In a memo to Associated Press staffers, Managing Editor for U.S. News Brian Carovillano describes how a story spotted on a locally focused website prompted a high-impact investigation by AP of whether California Gov. Jerry Brown’s prison realignment plan is working as advertised. The story in the Turlock City News reported that Brown had visited officials in rural Stanislaus County. It caught the attention of AP Sacramento Correspondent Tom Verdin. Carovillano continues:

It seems Brown had been quietly dropping in on sheriffs and county officials around the state to gauge the effectiveness of one of the signature achievements of his latest tenure as governor: a law that reduces California’s prison population by sentencing lower-level offenders to county jails.

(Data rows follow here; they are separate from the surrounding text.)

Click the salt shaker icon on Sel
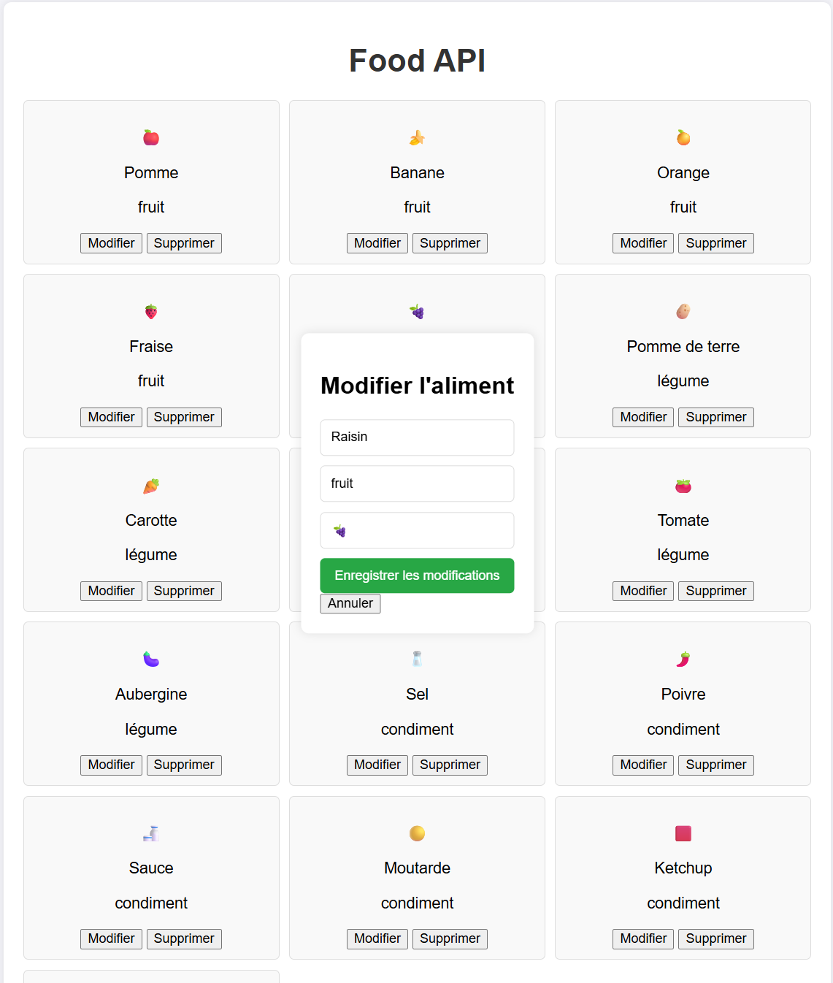 pyautogui.click(x=417, y=659)
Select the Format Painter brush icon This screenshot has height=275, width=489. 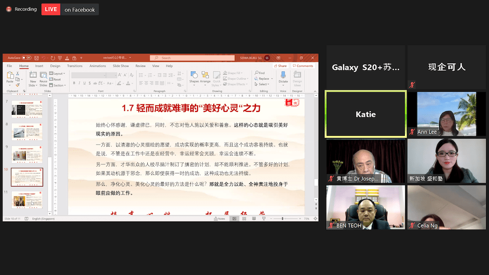click(x=18, y=85)
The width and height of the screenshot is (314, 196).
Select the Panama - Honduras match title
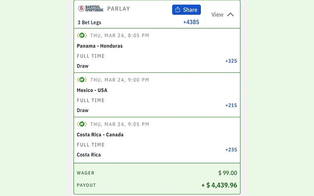(x=100, y=46)
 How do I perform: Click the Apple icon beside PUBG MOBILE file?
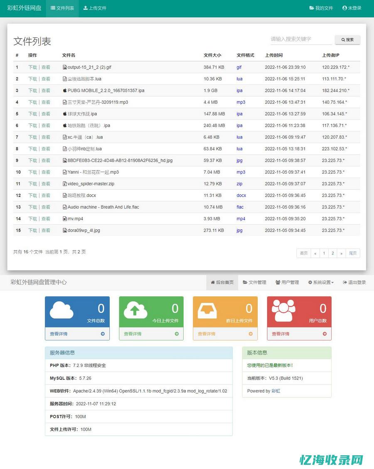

The governor’s office almost never announced the visits ahead of time, and he rarely spoke publicly afterward so reporters could assess how the visits went. Verdin contacted the governor’s office to find out why they hadn’t been listed on Brown’s official schedule. Brown’s spokesman told him it did not need to be because such visits with public officials were 「private,」 and that the official photographs distributed by the governor’s staff via Twitter would suffice for public disclosure.

Reporter Don Thompson has been aggressively covering prison realignment as part of his statehouse beat, resulting in a number of other newsbreaks and AP exclusives. In the seemingly innocuous local news item, Verdin and Thompson saw an opportunity for more accountability journalism.

Thompson began by requesting the list of counties Brown had visited. Not wanting the publicity of a formal public records request, the governor’s office complied, and Thompson began making calls to sheriff’s departments and county supervisors on the list. Over several weeks, he contacted half the counties Brown had visited, a representative sample that included urban and rural, coastal and inland.

Across the spectrum, the message was consistent: Local officials said they needed more money and that the governor had not yet followed through on his statements and promises. Two of them said Brown’s office had not gotten back to them on concerns they had raised: 「I haven’t heard a thing,」 said one local official.

Thompson’s reporting showed that the statements Brown was making in public _ that 「realignment is working」? _ contradicted what he was hearing from county officials.

Additionally, Thompson got an advance look at data showing the jail population for all of California’s 58 counties, before and after realignment, before they were released publicly. That chart moved in advance so members could localize the story if they wished.

Several major California dailies put Thompson’s story on their front pages, including The Fresno Bee and Santa Barbara News-Press. 「The advance notice on that story was great,」 said Santa Maria Times Editor Marga Cooley, whose newspaper ran it across the top of Sunday’s A1 with a localized sidebar. 「The story was timely and of significant interest in our area.」

Photographer Rich Pedroncelli also was able to gain access to a jail in one of the counties Brown had visited, and the package ran with a chart showing the inmate population before and after the realignment law in all 58 counties.

Two days after the story ran, the moderator cited Thompson’s reporting during a public policy forum on prisons. One of the panelists, state Assemblywoman Melissa Melendez, evoked Brown’s 「it’s working」 quote by saying 「It depends on your definition of working, I guess.」

For striking a blow for transparency, holding the governor to account for his misleading statements on an an important accomplishment of his administration, and advancing AP’s efforts to share data with members so they can localize our state- and nation-level reporting, Thompson wins this week’s $300 Best of the States award.